I have of late been pondering the concept of waiting. It seems that I, and several of my dearest friends are in a season of wait. For some it can be described at a time of dread of the unknown, for some a period of expectation, some hope, some a stall out-- for me it is a season of preparation. (I so badly want to burst into the song from the Lion King -- Some Disney friends are rubbing off on me. )
Be prepared. What am I being prepared for? I have no idea. That has been the theme lately. I don't know, and I don't have to-- it is not my responsibility to move... yet.
When I dance half the time I am waiting for the next move to be lead. If I think I know what is coming and I act on that I over jump the leader and mess the whole thing up. If I am afraid to move -- second guessing the lead I felt, again, I have botched things up. (Thank God for great leaders who can handle my following and still have amazing dances!) So what should I be? I am prepared, I am waiting. Every muscle in my body is ready to move, my balance is stable, my weight committed -- I am ready to go! Go where dunno. But I am ready. Waiting takes as much skill and strength as doing, but when the times comes we cannot hold back.

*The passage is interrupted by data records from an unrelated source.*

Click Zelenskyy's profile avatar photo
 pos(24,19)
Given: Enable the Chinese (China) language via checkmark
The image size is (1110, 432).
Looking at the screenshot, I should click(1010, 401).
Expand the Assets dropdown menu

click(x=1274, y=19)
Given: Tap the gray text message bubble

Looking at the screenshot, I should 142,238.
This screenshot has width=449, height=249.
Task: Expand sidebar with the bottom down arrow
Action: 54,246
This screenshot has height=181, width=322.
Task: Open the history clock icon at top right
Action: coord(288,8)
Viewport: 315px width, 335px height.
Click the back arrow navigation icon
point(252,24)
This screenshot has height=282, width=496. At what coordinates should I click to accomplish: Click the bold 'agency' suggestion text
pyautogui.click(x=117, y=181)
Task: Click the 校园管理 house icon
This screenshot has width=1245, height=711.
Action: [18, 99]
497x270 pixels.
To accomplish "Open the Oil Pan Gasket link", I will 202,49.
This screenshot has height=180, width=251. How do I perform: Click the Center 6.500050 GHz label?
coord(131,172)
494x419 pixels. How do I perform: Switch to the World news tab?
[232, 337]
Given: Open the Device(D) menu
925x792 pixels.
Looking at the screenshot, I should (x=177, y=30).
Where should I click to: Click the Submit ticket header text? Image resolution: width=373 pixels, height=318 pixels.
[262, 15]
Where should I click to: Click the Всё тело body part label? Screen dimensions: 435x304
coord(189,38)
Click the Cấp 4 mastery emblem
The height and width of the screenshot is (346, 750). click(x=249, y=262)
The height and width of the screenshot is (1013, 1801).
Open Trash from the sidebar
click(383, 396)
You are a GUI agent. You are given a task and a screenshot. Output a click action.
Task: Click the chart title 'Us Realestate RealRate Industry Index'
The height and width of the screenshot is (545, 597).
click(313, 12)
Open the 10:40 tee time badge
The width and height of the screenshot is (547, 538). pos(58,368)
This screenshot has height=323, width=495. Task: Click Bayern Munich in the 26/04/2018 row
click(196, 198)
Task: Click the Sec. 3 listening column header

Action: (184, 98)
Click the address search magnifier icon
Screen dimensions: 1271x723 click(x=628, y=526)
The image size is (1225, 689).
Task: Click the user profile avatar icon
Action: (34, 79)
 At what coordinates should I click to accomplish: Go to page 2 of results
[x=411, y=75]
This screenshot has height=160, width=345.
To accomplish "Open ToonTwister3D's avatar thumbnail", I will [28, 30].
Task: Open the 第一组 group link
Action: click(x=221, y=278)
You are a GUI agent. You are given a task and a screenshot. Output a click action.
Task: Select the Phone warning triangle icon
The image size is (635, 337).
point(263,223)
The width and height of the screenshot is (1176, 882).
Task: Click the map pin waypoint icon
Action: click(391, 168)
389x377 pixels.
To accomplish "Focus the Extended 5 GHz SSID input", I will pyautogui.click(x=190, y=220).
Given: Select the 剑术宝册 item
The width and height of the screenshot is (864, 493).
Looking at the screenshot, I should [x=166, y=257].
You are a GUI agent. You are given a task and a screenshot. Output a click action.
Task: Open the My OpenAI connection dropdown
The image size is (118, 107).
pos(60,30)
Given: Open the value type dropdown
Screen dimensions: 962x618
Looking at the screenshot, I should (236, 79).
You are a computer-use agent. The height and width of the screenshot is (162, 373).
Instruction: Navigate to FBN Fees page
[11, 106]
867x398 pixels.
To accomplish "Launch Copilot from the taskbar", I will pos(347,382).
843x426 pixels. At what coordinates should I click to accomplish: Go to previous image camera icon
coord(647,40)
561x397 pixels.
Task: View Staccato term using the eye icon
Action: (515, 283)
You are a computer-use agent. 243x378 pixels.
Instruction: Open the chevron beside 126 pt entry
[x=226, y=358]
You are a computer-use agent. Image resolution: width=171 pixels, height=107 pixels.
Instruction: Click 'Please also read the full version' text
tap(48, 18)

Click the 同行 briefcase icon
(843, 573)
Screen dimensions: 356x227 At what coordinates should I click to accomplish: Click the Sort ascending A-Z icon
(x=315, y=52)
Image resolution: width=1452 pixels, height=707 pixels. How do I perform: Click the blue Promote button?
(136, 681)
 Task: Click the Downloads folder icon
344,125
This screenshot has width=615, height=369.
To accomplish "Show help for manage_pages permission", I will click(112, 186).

Perhaps God is waiting for us to be on the right foot, or even he is wanting us to build up enough momentum to fly into the new adventure he has for us. But whatever awaits, are we prepared? Waiting is not a bad thing, it is simply the compression before the tension. The Potential energy before kinetic. And when you have been given, granted even, a long period of waiting thank God, because he is about to do something AWESOME. Ready?